BİR ÖZGÜRLÜK MASALI..

            Rüyaların tarifsiz özgürlüğünde en azından uyurken özgür ve bağımsız olabilmek de nefis için bir yerde çözümdür. Her ne kadar niçin, neden soruları sorulduğunda cevabı verilemiyor olsa da, aslında bu kendinden, daha doğrusu da kendi güncelinden kaçışın.

            Yaşadığımız kahreden çözümsüzlükte biz hep kaçıyoruz da, yoksa rüyalarımız mı bizi kovalıyor? Ne zaman bitecek bu kovalamaca. Gözümüzü ebediyen kapattığımızda mı? Yoksa o zaman da sonu gelmez bir başka kaçış mı bekliyor olacak bizleri acaba? Bakın bunların cevabını bile, en tarafsız halimizle dahi kendimize veremiyoruz. Ve tarihler içinde bir şeyler söylemeye çalışmış olanları okumakla yetiniyoruz sadece.

            Ne ki şimdi bunları, karamsarlık anaforunda dönüp durduğum ve çaresizliğimi ortaya dökme nedenim olduğu için söylemiyorum. Bilakis ana fikri, her anaforun spiralinin ucunda, taşıdıklarını bırakacağı bir başka delta olduğunu iyi bilen bir bilgiçlikte savunuyorum. Aslında bu da benim çıkış yolumdur; ama aynı bağlamda senin de dostum bilesin.

            O halde mevcut olan ve olabilen tüm tezleri üst üste koyup nihai senteze varalım istersen birlikte. Önce ne olacak bu CHP’nin hali demekle de başlayabiliriz mesela, eğer istersen tabi. Çünkü çok iyi biliyoruz ki; geleceğin Türkiye’sinin altın anahtarı, tüm günah ve sevaplarıyla sadece CHP’nin parmakları arasında olacaktır yine de. Hoş bu anahtarı şimdilik kullanamıyor olsa da. Eninde sonunda usta bir çilingir bulup açamadıkları bütün kilitleri açabileceklerine olan inancımızı yine birlikte yaşatalım istiyorum özetle de.

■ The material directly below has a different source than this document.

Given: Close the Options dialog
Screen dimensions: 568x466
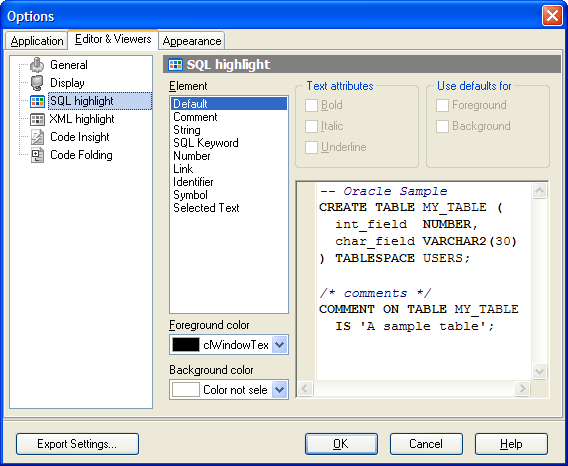Looking at the screenshot, I should (x=552, y=16).
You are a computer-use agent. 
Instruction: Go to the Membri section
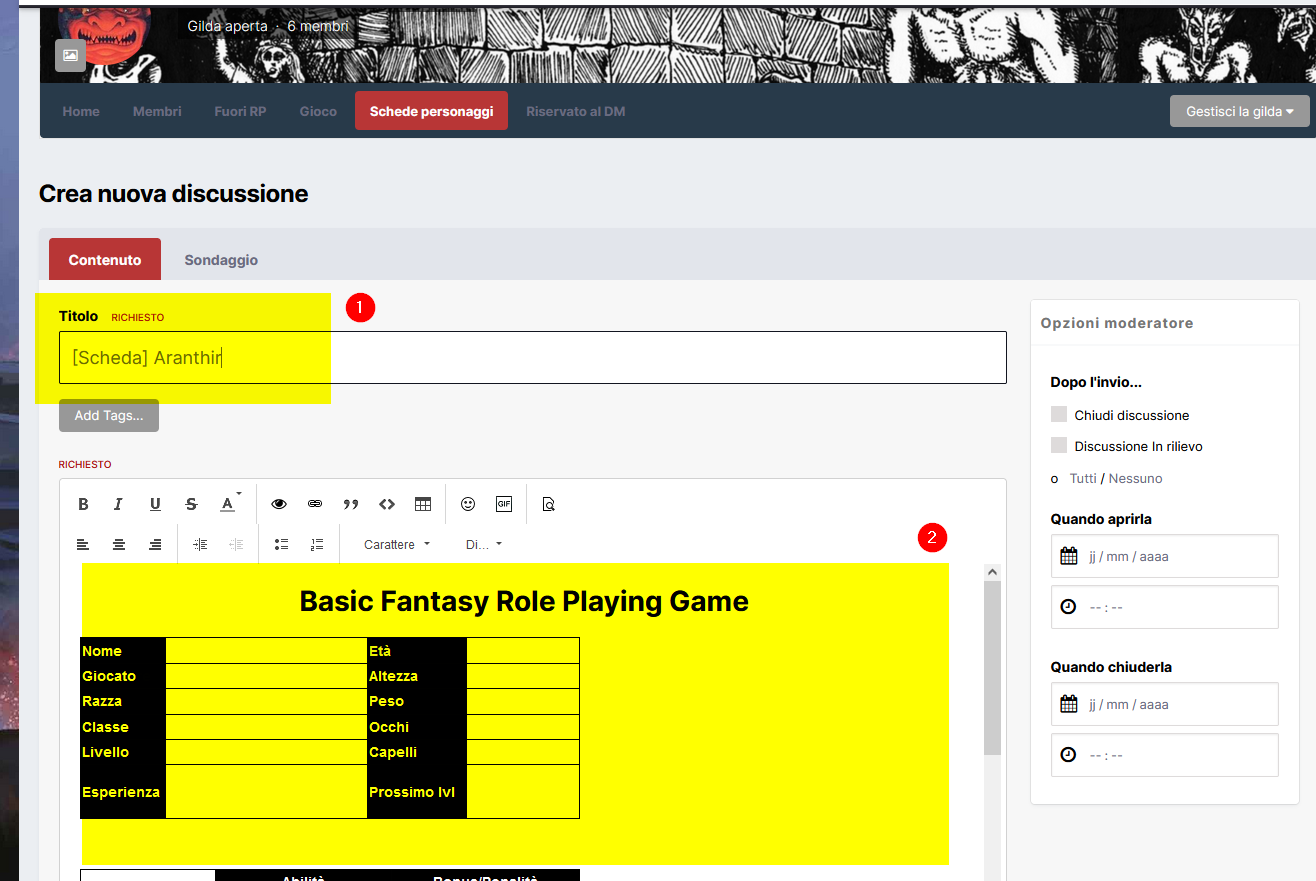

            Yeni Dünyanın görünen yüzünü değil; ama görünmeyen yüzünü hedefe koymakla belki CHP ye daha fazla yardımcı olunabilinir. Çünkü görünen yüzün, o da sadece Atatürk’ümüzden bu yana olanları tenzih etmek kaydıyla, bugüne kadar bize bir faydası olduğunu ve bundan sonra da olabileceğini söylemek mümkün değildir. Bu durumda da, içimizde ki Atatürk’ü devreye sokup acaba o olsaydı ne yapardı demekten başka da bir çare kalmıyor bizlere.

            O halde aradığımız ve ihtiyacımız olan çözümün ısrarla bizden gizlenmeye çalışılan arka yüzünde olduğunu herhalde artık fark etmiş olmalıyız. Yani dertler çoğaldıkça, çareler de çoğalır ve bu ikisi de sonsuzdur aslında. Buna göre de, bizi tekrar huzura kavuşturmak üzere, bir değil; ama birden çok fazla yol da mevcut olmalıdır yakın doğamızda. Yeter ki, tespiti doğru yapalım.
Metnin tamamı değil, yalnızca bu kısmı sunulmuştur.